● Text passage
________________
Global sentiment analysis of my most recent tweets

Last Monday, I read a post on LinkedIn that said participating in data challenges is not the way to build your portfolio. I don’t quite agree with that. My father used to hurl “üben, üben, üben” (German, it means exercise a lot, by the way I am Dutch) at my head and every challenge is an exercise, if only in patience. I decided to answer the question “suppose a machine investigates whether I am a bit positive on Twitter, what would the result be“. I went for a Sentiment Analysis.

The answer had to be built in Python, Dash and Plotly. My current favourite configuration. The question seemed to me to be all pretty straightforward and googleable.

Below you can read about my global approach, some problems I encountered and useful links, the code is on Github. It is not a “recipe or how to” but a small report on what I did, the problems I encountered and some links I regarded as useful.

Retrieve your tweets

Before you start analysing data, it is useful to have them. To be able to retrieve data from twitter, you need to create an app on developer.twitter.com. I chose an Essential app (which is free with limitations on the number of tweets you can retrieve). You have to take those limitations seriously, after 2 days of messing around my statistic looks like this:

twitter-developer-app-usage
Tip: export important results in your code as .csv. For instance the result of a successful retrieval of many tweets. Use the .csv instead of calling the API over and over again as I did. Actually this is obvious but when you are like me "caught in the moment" you forget about those simple things. With a decent .csv you can continue working even if you exceed the limit. If certain steps take a long time, see below "translate with Google translate", you can also shorten the processing time by not calling the API.
________________
● Dataset rows
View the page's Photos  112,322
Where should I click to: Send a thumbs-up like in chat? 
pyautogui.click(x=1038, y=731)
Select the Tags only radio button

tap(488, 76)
________________
● Instruction
In the post on sentiment analysis of tweets, what type of app was chosen on developer.twitter.com? The data bears no relation to the text on sentiment analysis of tweets.

● The result
An Essential app, which is free but limits the number of tweets that can be retrieved.